TASK DESCRIPTION:
Lines with "text" in them are to be located in the listing below and copied.

GIVEN RECORDS:
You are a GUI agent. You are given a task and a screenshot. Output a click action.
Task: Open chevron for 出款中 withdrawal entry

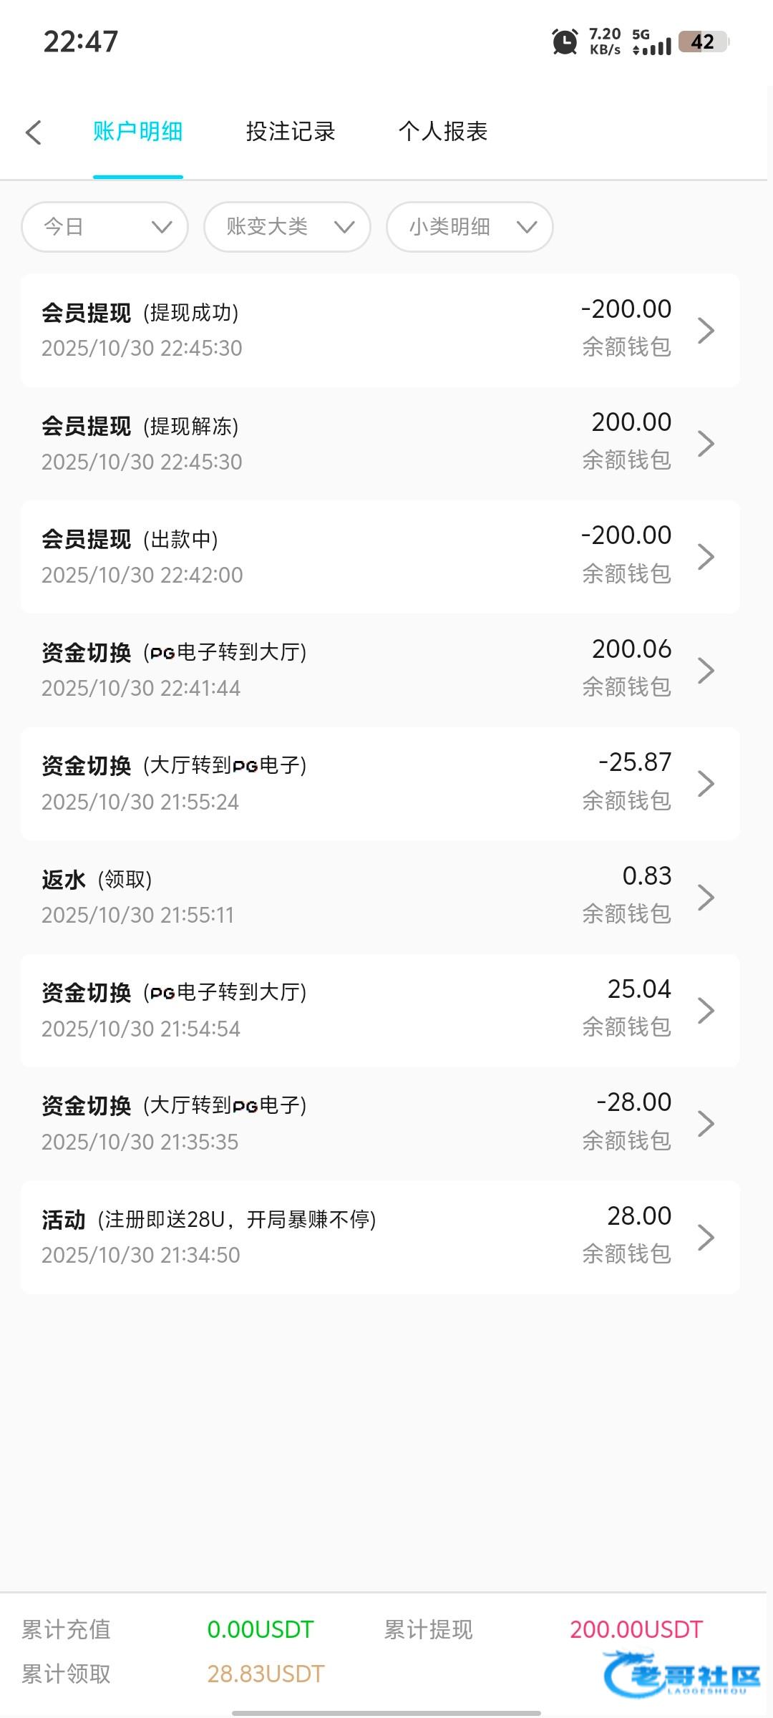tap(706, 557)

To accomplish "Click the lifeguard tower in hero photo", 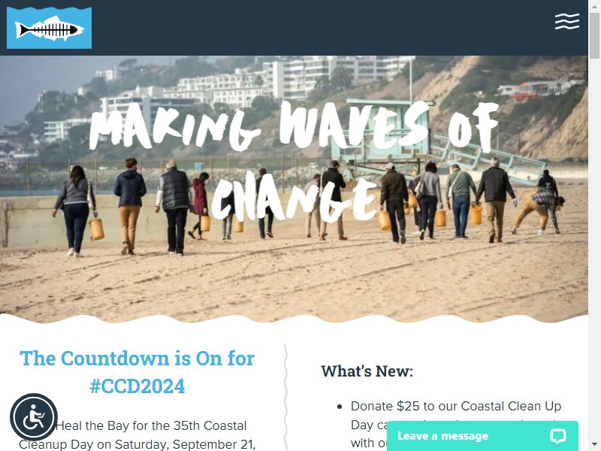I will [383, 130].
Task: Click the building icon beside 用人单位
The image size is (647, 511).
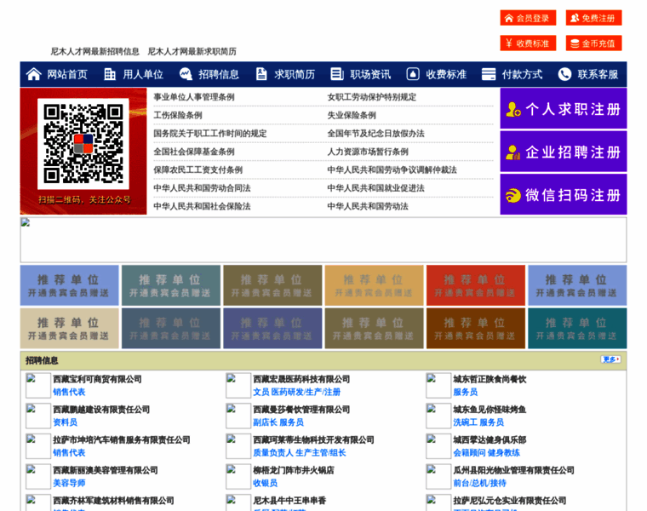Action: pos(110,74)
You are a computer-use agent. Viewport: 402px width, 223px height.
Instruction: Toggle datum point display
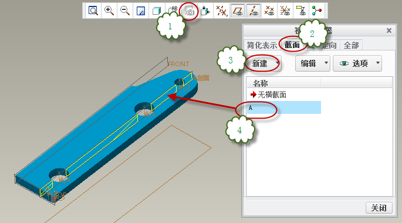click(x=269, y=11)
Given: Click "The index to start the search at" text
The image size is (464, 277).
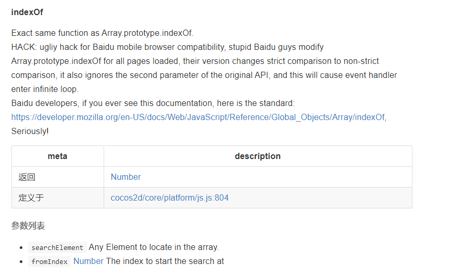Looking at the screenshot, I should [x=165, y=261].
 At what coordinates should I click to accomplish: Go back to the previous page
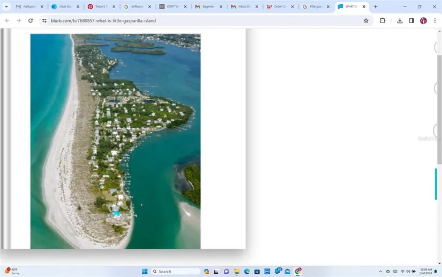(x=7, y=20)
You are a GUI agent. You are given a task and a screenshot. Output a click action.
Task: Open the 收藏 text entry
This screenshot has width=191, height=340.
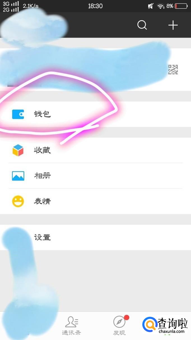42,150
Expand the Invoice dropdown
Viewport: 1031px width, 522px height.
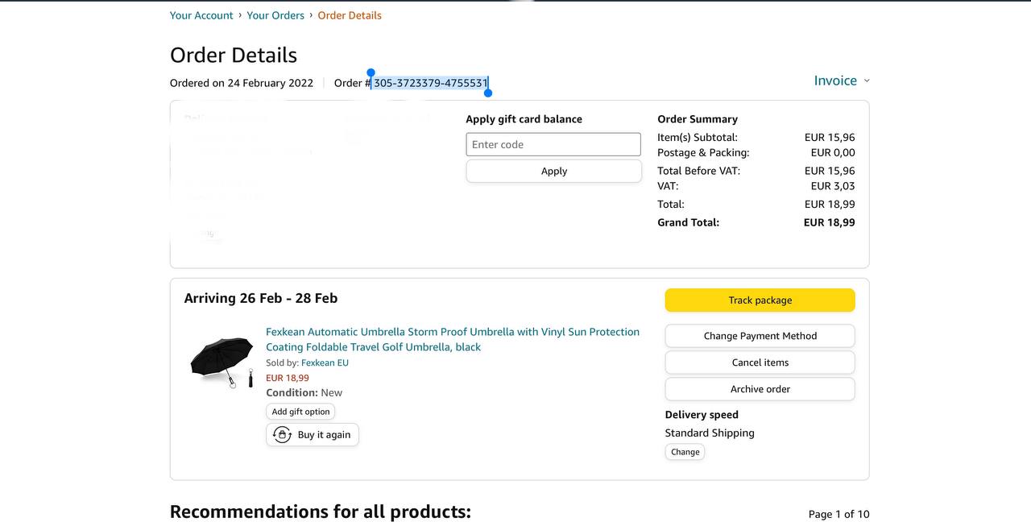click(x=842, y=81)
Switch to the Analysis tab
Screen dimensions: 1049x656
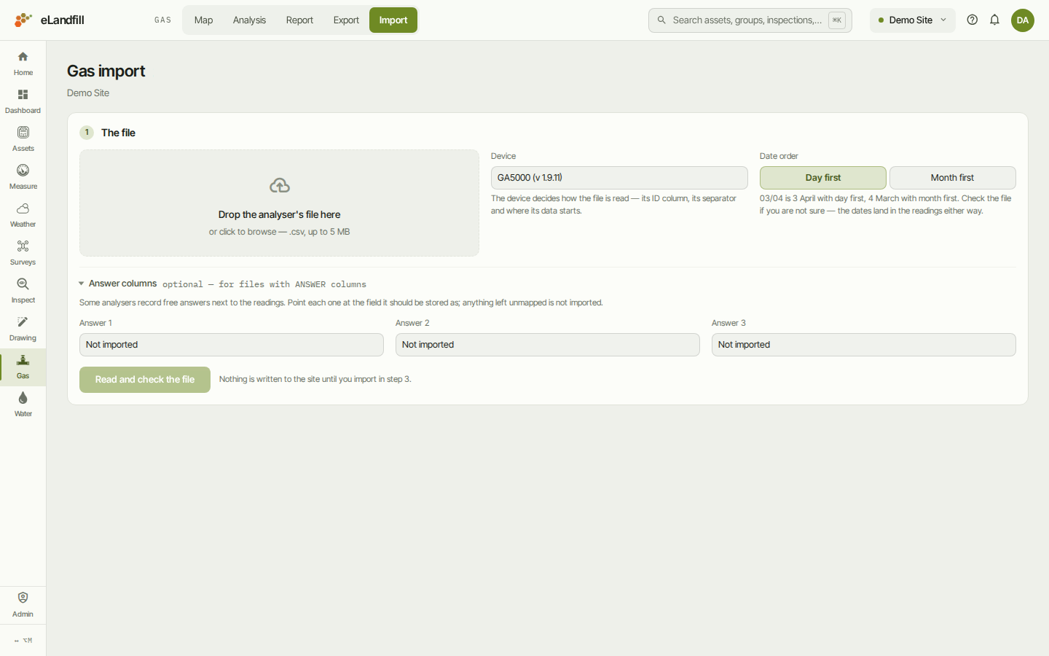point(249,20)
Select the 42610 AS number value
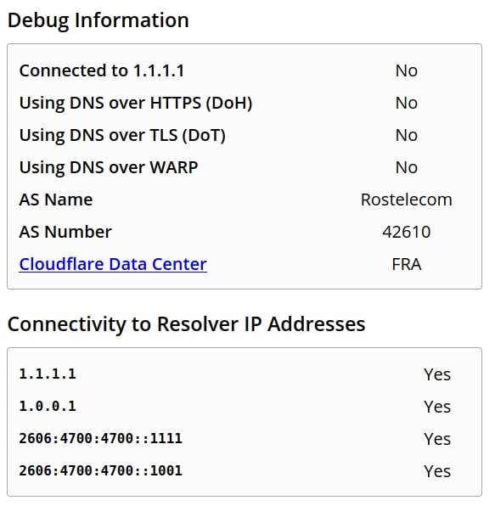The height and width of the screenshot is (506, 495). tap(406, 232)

SOLUTION FOR THIS TASK:
Given: Click "The index to start the search at" text
Task: Open the 收藏 text entry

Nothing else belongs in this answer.